Informations : l’indicible porte de sortie

Entre des sources alternatives de qualité très variable et des médias ayant pignon sur rue aux ordres (mais de qui ?), le citoyen lambda qui serait encore soucieux de s’informer est mal loti. Gober la doxa du pouvoir officiel et de ses donneurs d’ordres ? Elle a parfois un goût ranci de Propagandastaffel. Fouiller le maquis du Web à la recherche des infos ? Il s’y trouve le meilleur comme le pire. Rares y sont les sources complètes, homogènes, suffisantes, et rares aussi sont les éditeurs vraiment indépendants.

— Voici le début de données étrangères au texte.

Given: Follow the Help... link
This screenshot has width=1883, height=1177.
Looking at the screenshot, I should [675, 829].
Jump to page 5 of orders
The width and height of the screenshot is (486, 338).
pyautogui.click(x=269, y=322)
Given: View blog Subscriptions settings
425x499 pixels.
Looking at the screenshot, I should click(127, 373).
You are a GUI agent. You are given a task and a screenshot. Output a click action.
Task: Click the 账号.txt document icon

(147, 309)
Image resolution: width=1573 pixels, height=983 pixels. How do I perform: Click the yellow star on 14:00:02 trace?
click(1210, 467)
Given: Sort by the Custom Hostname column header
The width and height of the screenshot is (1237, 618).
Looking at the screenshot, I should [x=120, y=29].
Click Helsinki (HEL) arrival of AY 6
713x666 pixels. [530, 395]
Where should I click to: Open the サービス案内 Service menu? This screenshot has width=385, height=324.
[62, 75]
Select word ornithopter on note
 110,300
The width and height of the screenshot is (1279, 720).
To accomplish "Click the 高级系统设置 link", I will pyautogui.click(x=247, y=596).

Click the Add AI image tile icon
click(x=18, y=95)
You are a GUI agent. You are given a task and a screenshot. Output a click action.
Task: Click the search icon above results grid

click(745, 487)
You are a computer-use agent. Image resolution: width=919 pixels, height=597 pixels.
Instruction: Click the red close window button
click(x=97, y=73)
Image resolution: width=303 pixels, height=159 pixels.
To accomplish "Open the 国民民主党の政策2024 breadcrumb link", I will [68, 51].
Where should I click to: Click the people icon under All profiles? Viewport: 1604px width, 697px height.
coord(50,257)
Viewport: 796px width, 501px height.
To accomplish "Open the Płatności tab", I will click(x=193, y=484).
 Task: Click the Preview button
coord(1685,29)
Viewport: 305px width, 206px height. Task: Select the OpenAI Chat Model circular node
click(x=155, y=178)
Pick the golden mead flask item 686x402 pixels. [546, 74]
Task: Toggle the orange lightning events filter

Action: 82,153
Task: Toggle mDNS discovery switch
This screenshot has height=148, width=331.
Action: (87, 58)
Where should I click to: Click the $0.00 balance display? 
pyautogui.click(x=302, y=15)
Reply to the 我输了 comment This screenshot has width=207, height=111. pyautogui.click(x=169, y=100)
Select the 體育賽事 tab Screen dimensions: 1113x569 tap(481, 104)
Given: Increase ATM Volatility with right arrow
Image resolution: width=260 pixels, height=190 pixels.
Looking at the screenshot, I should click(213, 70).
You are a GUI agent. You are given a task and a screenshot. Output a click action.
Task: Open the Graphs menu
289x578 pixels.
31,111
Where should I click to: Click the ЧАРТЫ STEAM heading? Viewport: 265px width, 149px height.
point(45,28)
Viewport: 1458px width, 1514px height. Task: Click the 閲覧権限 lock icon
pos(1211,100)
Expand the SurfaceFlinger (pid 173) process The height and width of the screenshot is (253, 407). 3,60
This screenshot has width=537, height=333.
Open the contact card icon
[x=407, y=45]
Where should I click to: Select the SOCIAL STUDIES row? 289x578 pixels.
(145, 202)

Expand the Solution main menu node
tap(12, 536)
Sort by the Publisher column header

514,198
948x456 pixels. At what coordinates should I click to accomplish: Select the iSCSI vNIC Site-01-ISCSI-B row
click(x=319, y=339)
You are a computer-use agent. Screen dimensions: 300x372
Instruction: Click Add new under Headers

La confiance est rompue entre le public et les journalistes et médias, les études sociologiques le démontrent : les journalistes côtoient, sur le banc d’infamie de l’opprobre plébéienne, les politiques et les syndicalistes. Cela n’altère en rien l’arrogance de certains d’entre eux qui poursuivent, sous les projecteurs, la diffusion de leur bien-pensance compatible avec les objectifs des propriétaires et des annonceurs. La déontologie n’est, dans la plupart des cas, qu’une variable d’ajustement. Être paranoïaque face à son journal papier, sa télévision, sa radio ou une page Web officielle est donc salutaire et indispensable, mais c’est fatigant, à la longue. Ce n’est guère mieux avec le « dark Web » de la « réinfosphère » et des réseaux sociaux : pléthore de sites, pas de moyens suffisants pour contrôler l’information, et souvent des biais idéologiques qui se manifestent au mépris de la vérité factuelle ou de la rigueur analytique.

Aujourd’hui, pour la presse écrite sur du papier, le citoyen-contribuable doit faire un triste constat : la diffusion payante des médias classiques est très insuffisante pour atteindre le seuil de rentabilité, et les finances publiques pallient cette carence dans des proportions colossales. Ajoutée à la niche fiscale dont bénéficient les journalistes, l’ardoise est lourde. La solution de bon sens apparaît comme évidente : il faut couper toutes les subventions qui relèvent de l’acharnement thérapeutique pour ces pauvres journaux en fin de vie. Et si les journaux se mettent, les uns après les autres, en liquidation judiciaire, tant pis ! De nouveaux titres émergeront, peut-être, qui sauront que l’on juge un arbre à ses fruits.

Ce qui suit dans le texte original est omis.